The remarkable response of aSAH platelets to ADP suggests the importance of this pathway and offers a mechanistic hypothesis. Our results resonate with the Cochrane meta-analysis, suggesting the benefit of ticlopidine (a selective inhibitor of P2Y12, ADP pathway receptor) in terms of reduction of DCI and the ineffectiveness of anti-aggregants inhibiting other pathways. Another recent study depicted differences in platelet activation according to clinical severity based on Fisher classification [13], supporting the selection of patients for further studies. Further research is required for patients undergoing endovascular treatment, in order to understand the effects of platelet anti-aggregants on DCI reduction in a context of vasospasm, and on endovascular procedures for dilatation. Unfortunately, the presence of external ventricular drains may limit such treatment in some patients because of the hemorrhagic risk.

The increased expression of P-Selectin may reflect platelet activation after alpha granule release. The relation between receptor expression and platelet exocytosis might also reflect the secretion of serotonin and thromboxane by platelets with their own vasoconstrictive properties.

In our population, milrinone therapy could have dampened the aggregation properties in patients with vasospasm through cAMP phosphodiesterase III isoenzyme inhibition [10, 14]. Milrinone might therefore be the drug of choice in this pathophysiology because of its effects on both platelets and cerebral vasculature during the vasospasm period, after recovery of initial cardiac dysfunction. This hypothesis should be addressed in randomized trial.

Our hypothesis was that aSAH patients would exhibit platelet and hemostasis alterations because of inflammation related to brain injury. The release of damage associated molecular markers from injured brain into the circulation could be a putative mechanism for such systemic inflammation. Accordingly, we chose postoperative orthopedic patients as a control group, with a well-known high risk of thrombosis related to non-septic inflammation after surgery, and considered this a positive control. As expected, in aSAH patients, platelet alterations were equivalent to those seen in the postoperative group. An alternative control group could have been aSAH patients with low Fisher scores, and therefore with low risk of vasospasm and endovascular procedures. However, these patients do not experience the same degree of systemic inflammation and therefore are unlikely to provide a positive control.

The small size of our cohort may have limited the identification of all platelet alterations, especially those associated or unassociated with DCI.

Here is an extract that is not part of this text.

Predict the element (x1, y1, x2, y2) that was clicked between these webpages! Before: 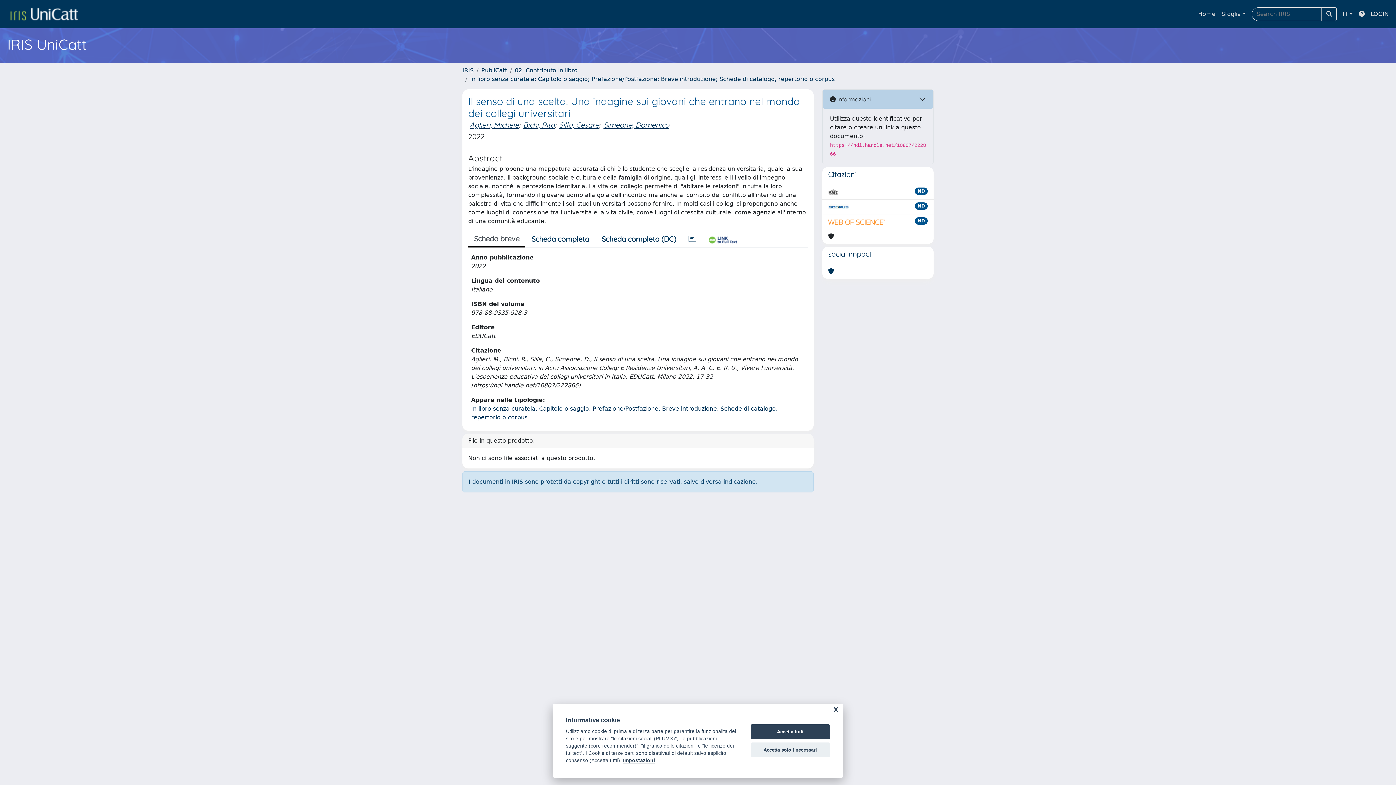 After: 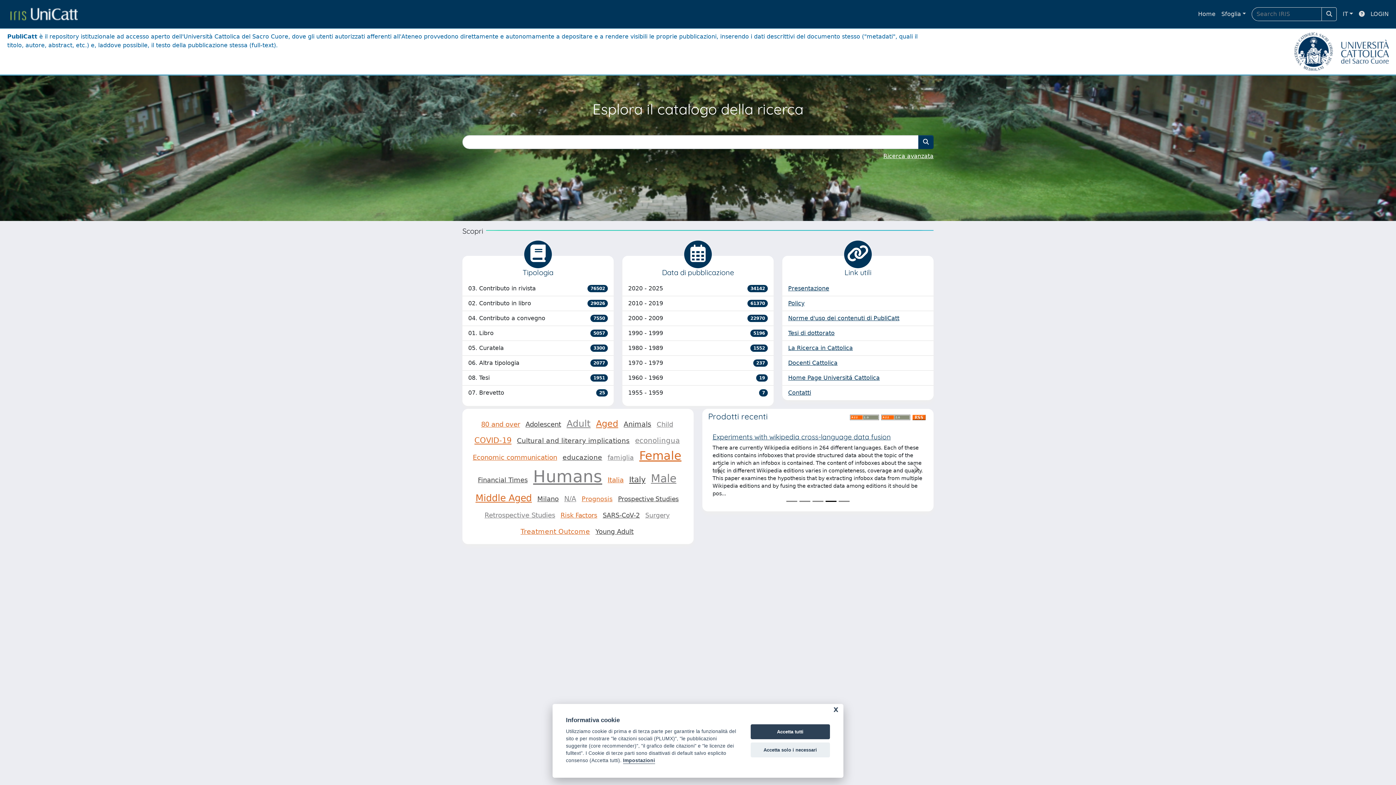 Action: bbox: (462, 66, 473, 73) label: IRISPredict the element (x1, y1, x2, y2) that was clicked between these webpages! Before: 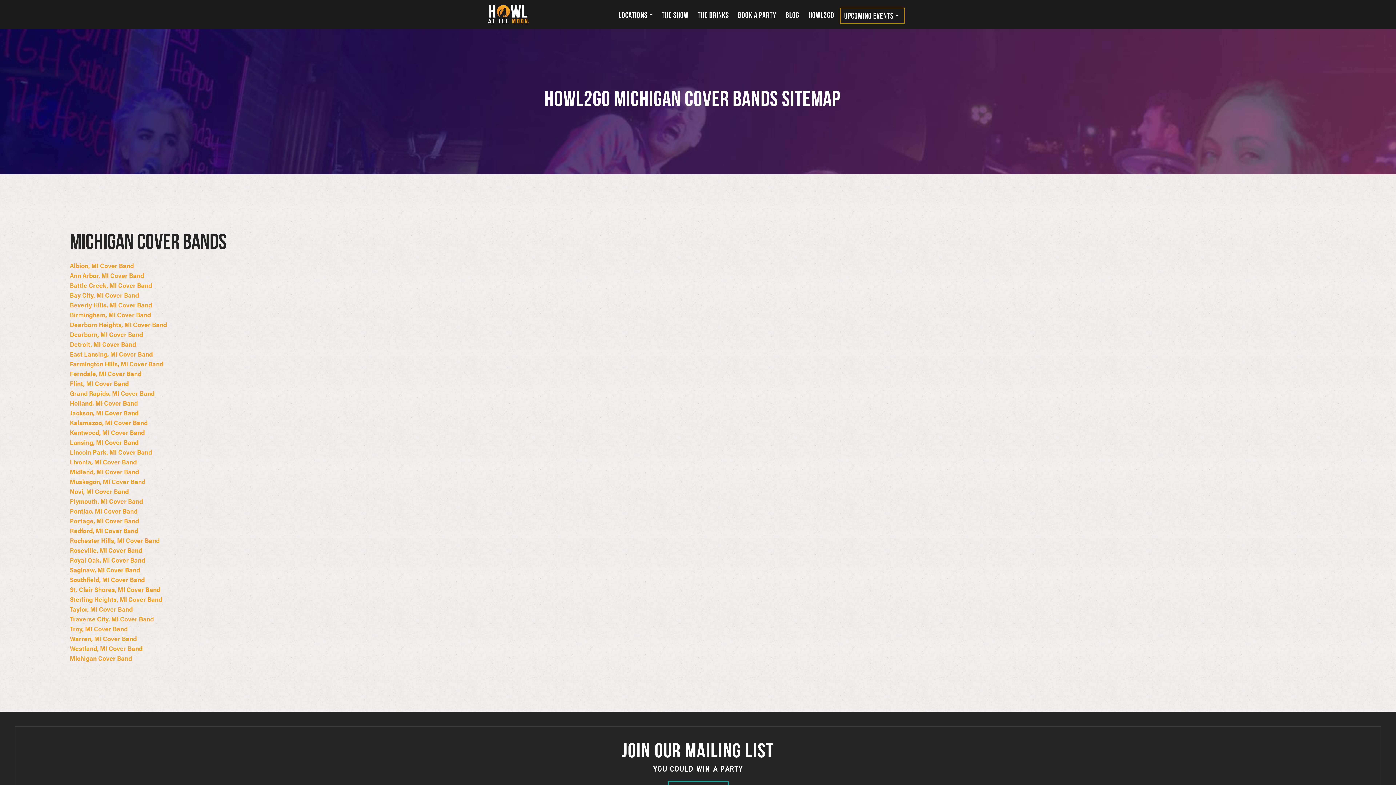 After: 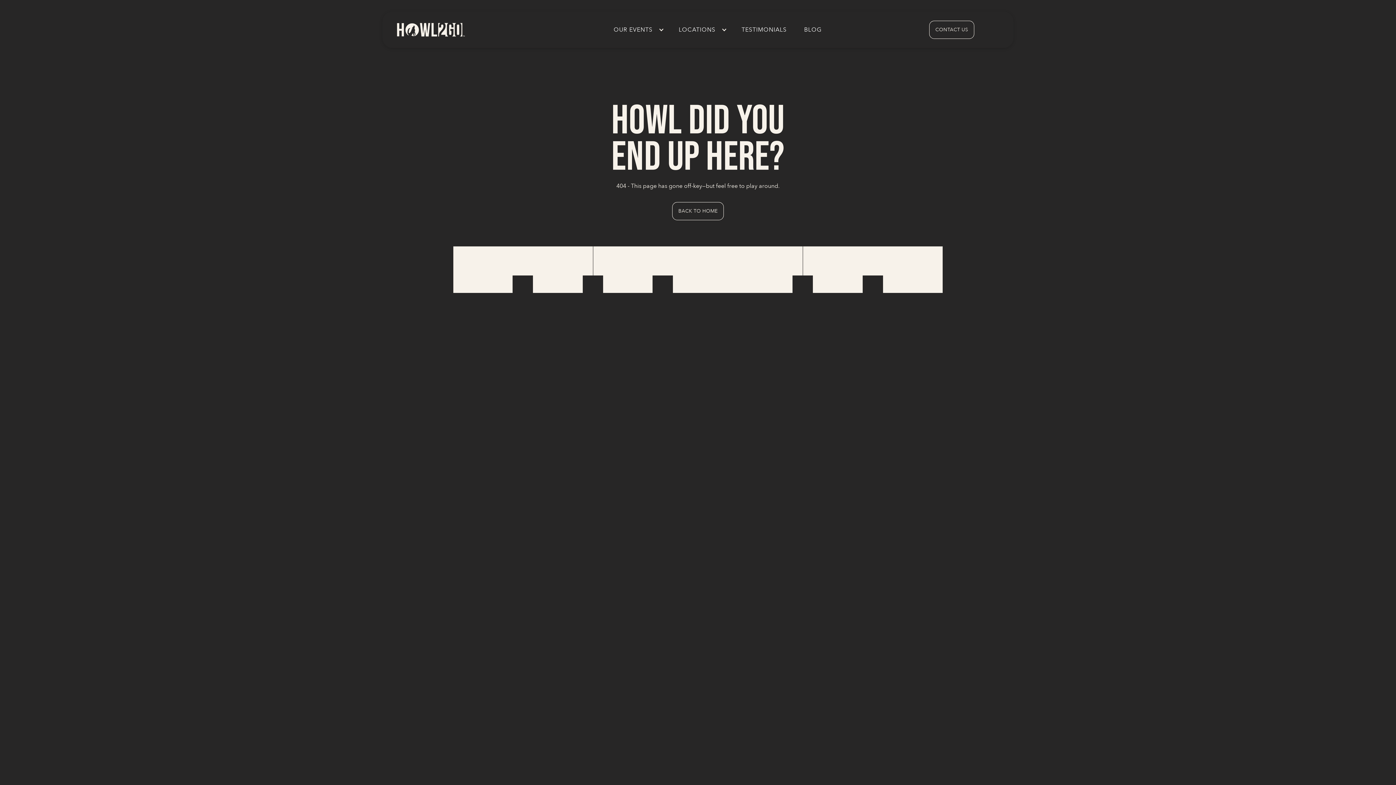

Additionally, the blood samples were not drawn on the same post-bleeding day for all patients, that which may increase the variability of the results. The interpretation of the platelet alterations over the time was also limited by the absence of second late sample in POSTOP patients, who were often discharged.

Conclusions

Our results confirm the lasting activation and aggregation of platelets in aSAH. Certain therapies, such as milrinone or ticlopidine, could interfere with the ADP activation pathway and reduce the risk of clotting and ischemic events related to endovascular procedures or vasospasm.